[EXERCISE GOAL] Print every line of the records below verbatim, and omit the pictures.

Collected data
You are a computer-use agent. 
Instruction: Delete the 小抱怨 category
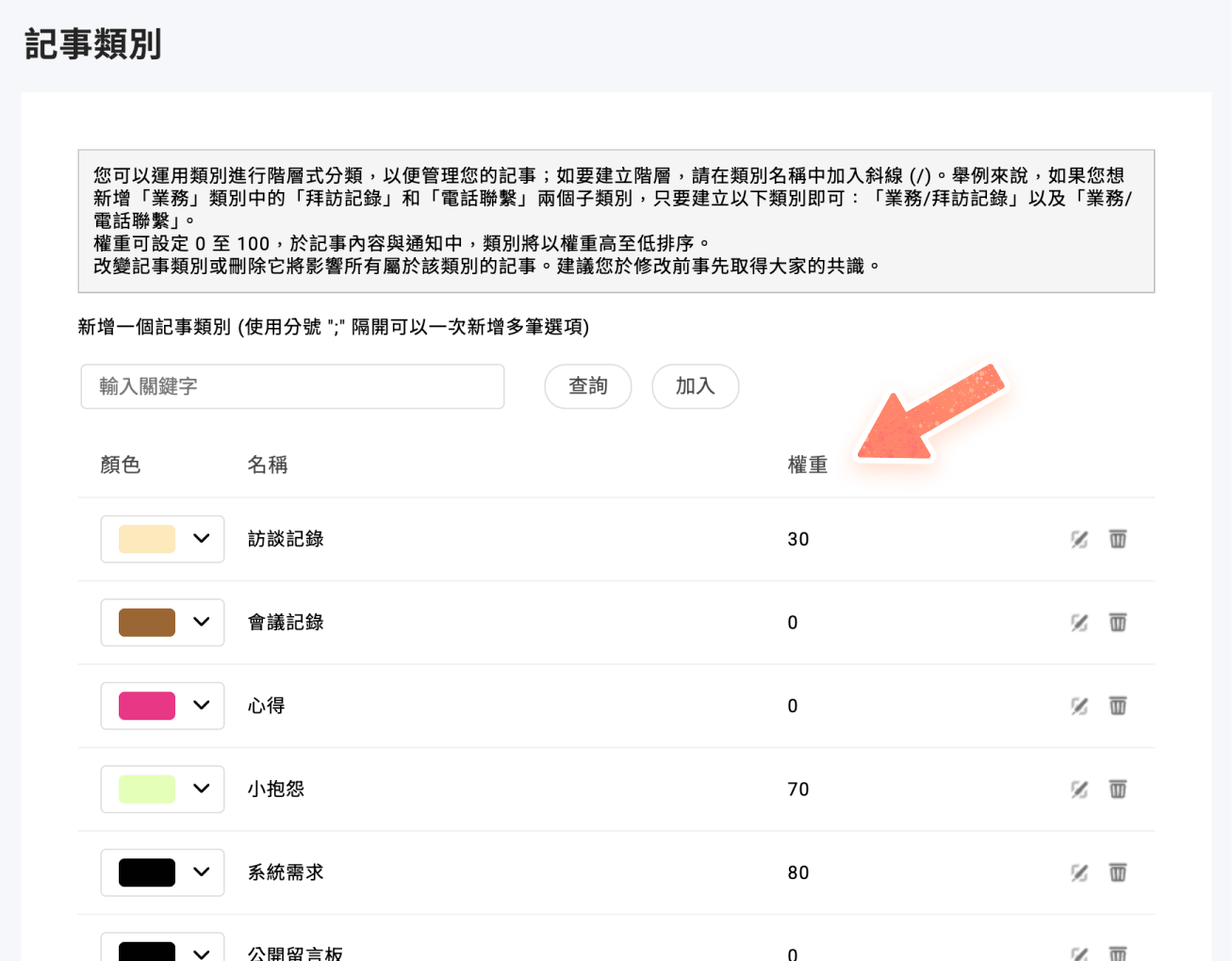pyautogui.click(x=1118, y=790)
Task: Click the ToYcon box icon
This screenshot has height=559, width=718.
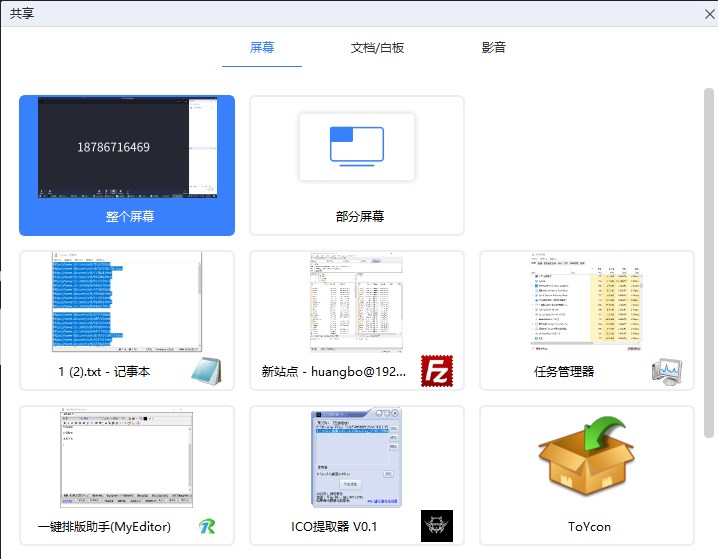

[WRITTEN RESPONSE]
You are a computer-use agent. 
Instruction: Delete the 小抱怨 category
pyautogui.click(x=1118, y=790)
Task: Click the ToYcon box icon
This screenshot has height=559, width=718.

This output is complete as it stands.